REQUIREMENTS — Render the records from the start through the line holding "tap(720, 950)", inclusive, as a two-column CSV with the headers input and output. Give one row per record, put each field in quotes with line breaks turned into spaces, and leave the pictures out.

━━ EXTRACTED ENTRIES

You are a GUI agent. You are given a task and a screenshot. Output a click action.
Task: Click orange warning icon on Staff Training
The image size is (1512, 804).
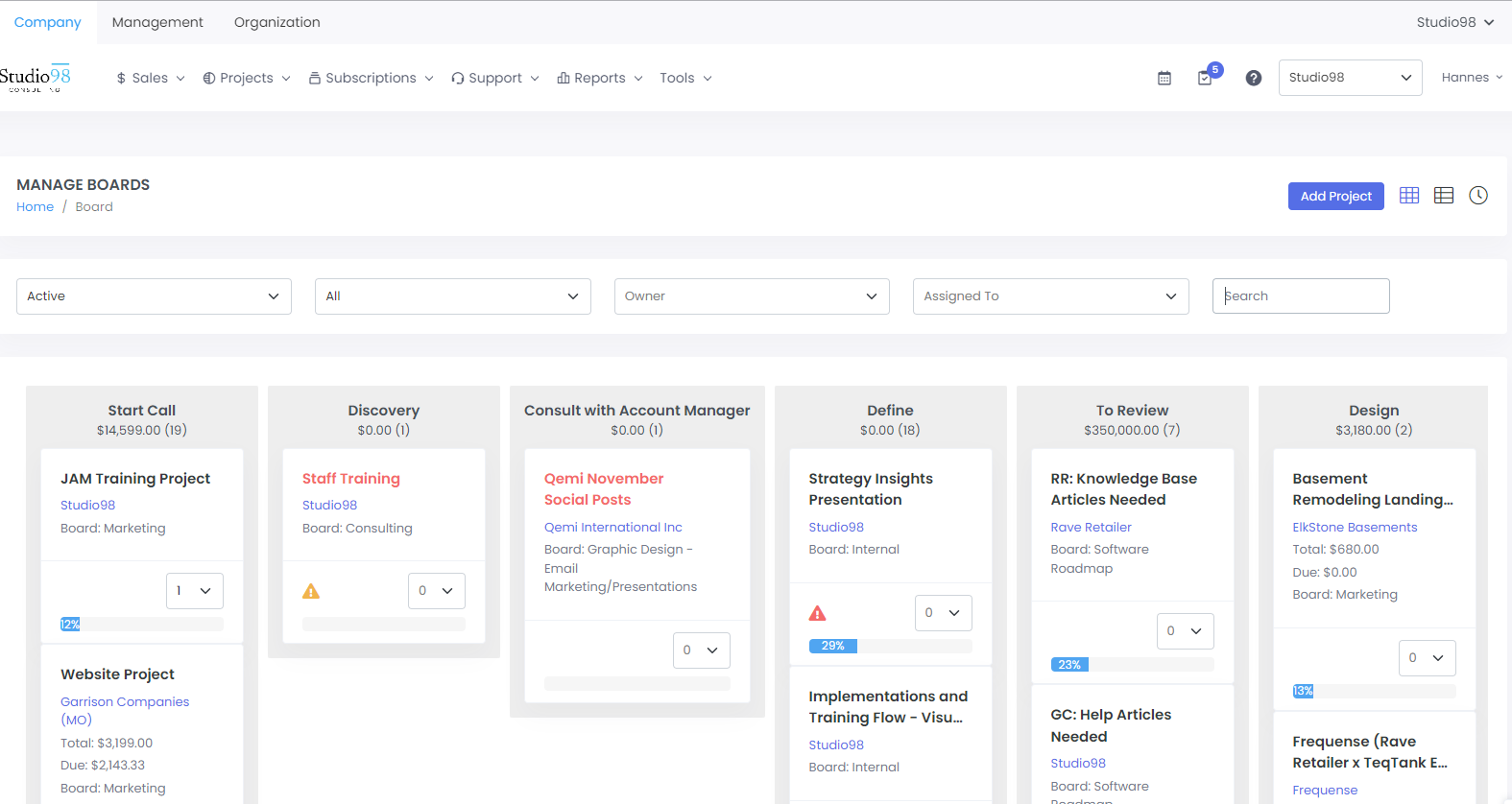pos(311,592)
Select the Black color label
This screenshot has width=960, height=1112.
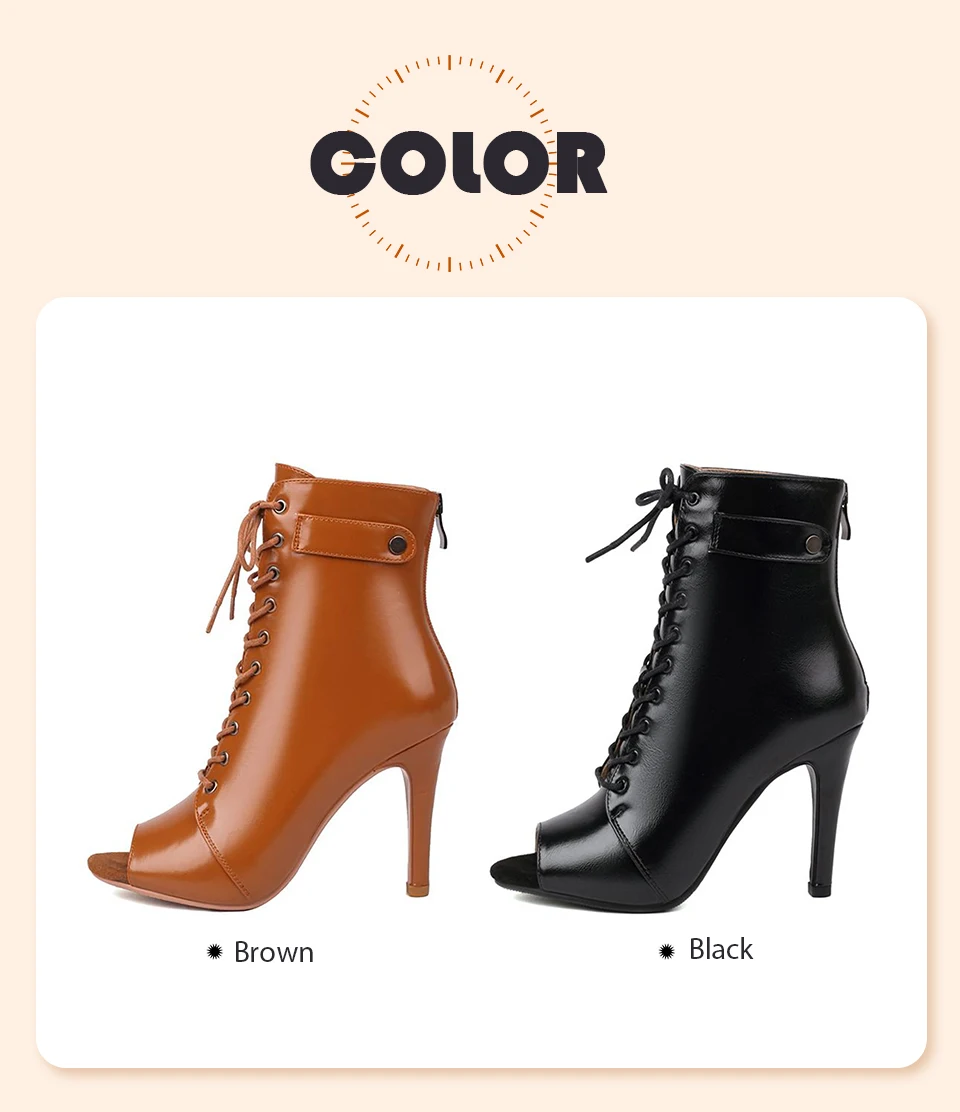tap(720, 950)
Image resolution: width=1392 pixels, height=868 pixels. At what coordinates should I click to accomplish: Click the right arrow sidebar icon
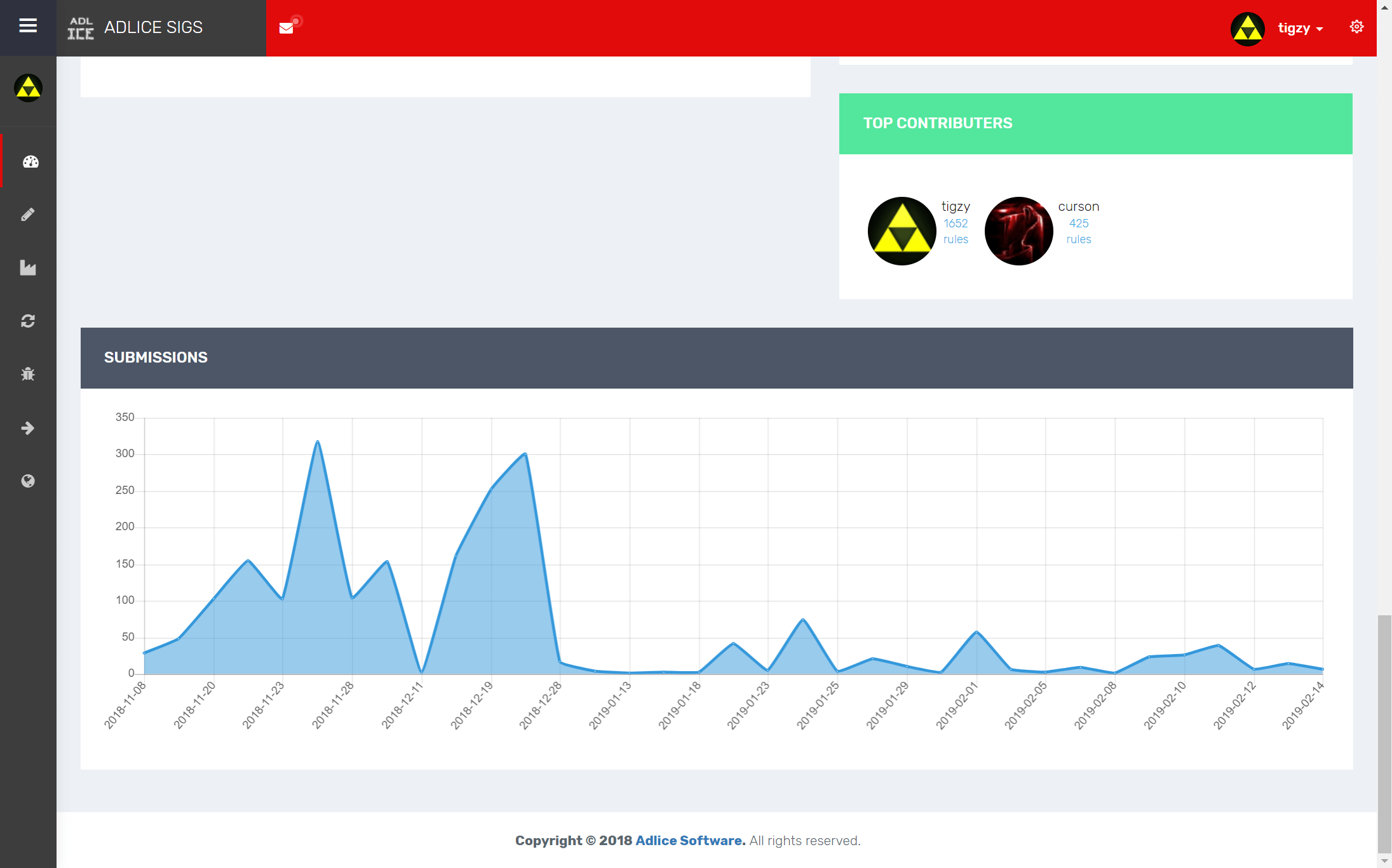pos(28,428)
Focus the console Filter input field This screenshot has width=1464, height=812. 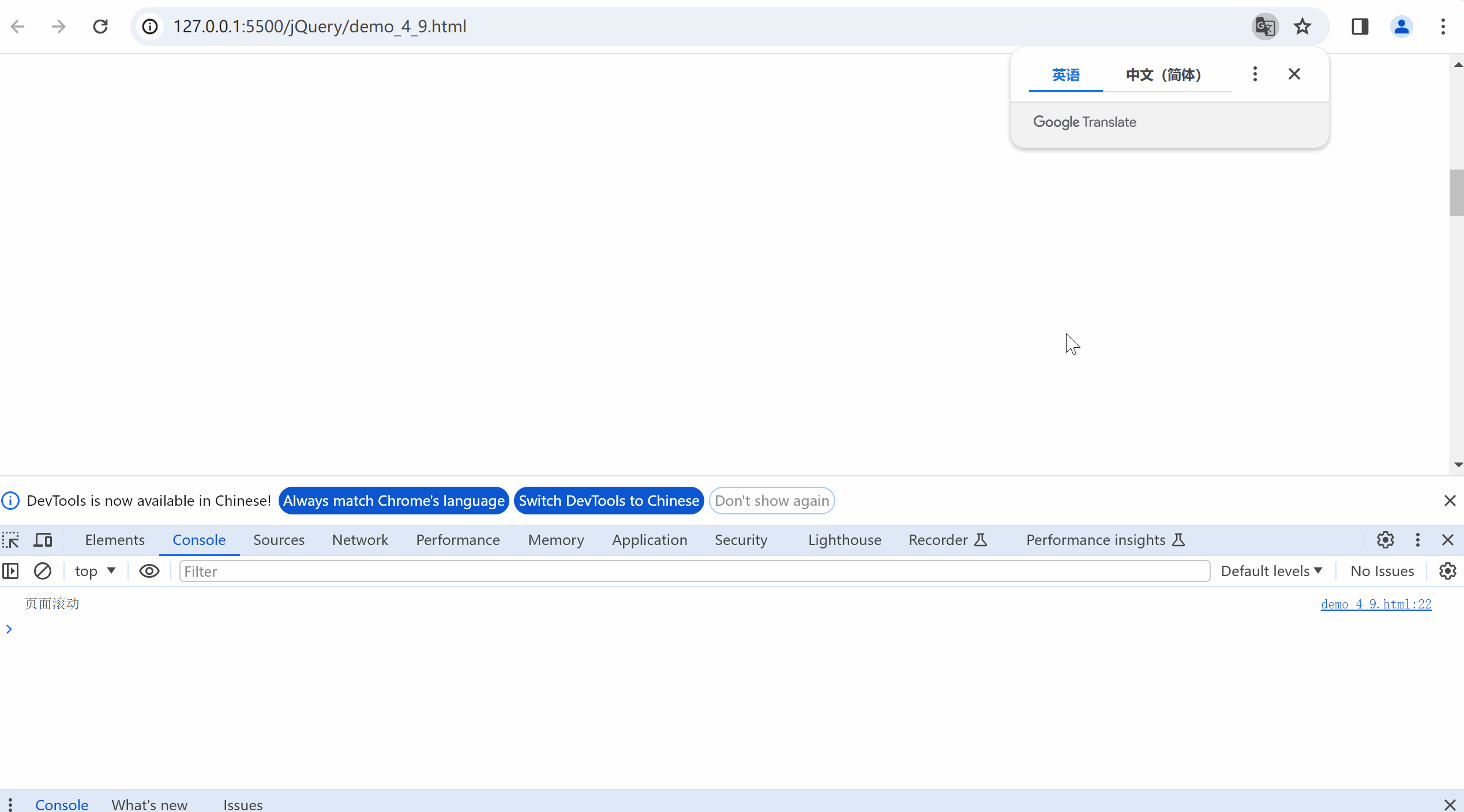694,572
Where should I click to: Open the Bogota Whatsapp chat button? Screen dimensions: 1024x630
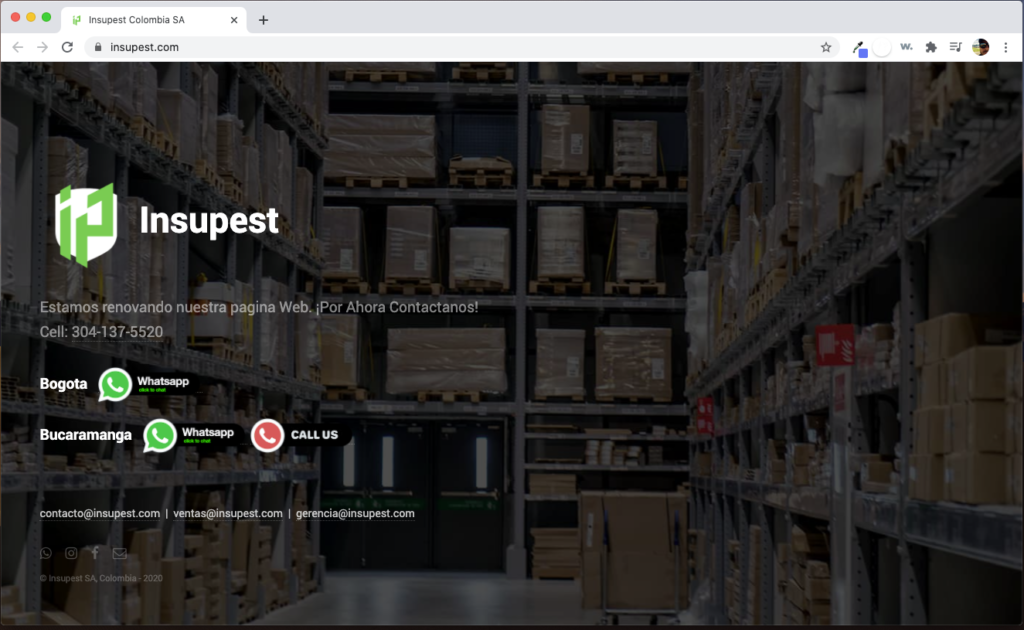coord(145,384)
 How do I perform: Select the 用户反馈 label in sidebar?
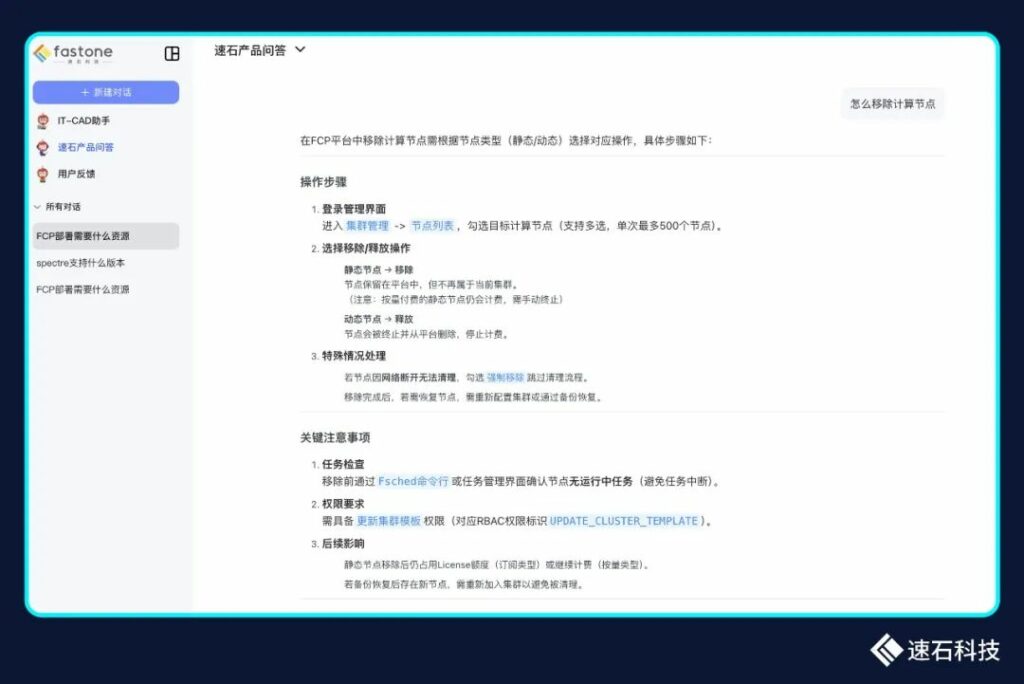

━━━━

FULL ANSWER —
input,output
"You are a GUI agent. You are given a task and a screenshot. Output a click action. Task: Click orange warning icon on Staff Training The image size is (1512, 804).","pos(311,592)"
"Select the Black color label This screenshot has width=960, height=1112.","tap(720, 950)"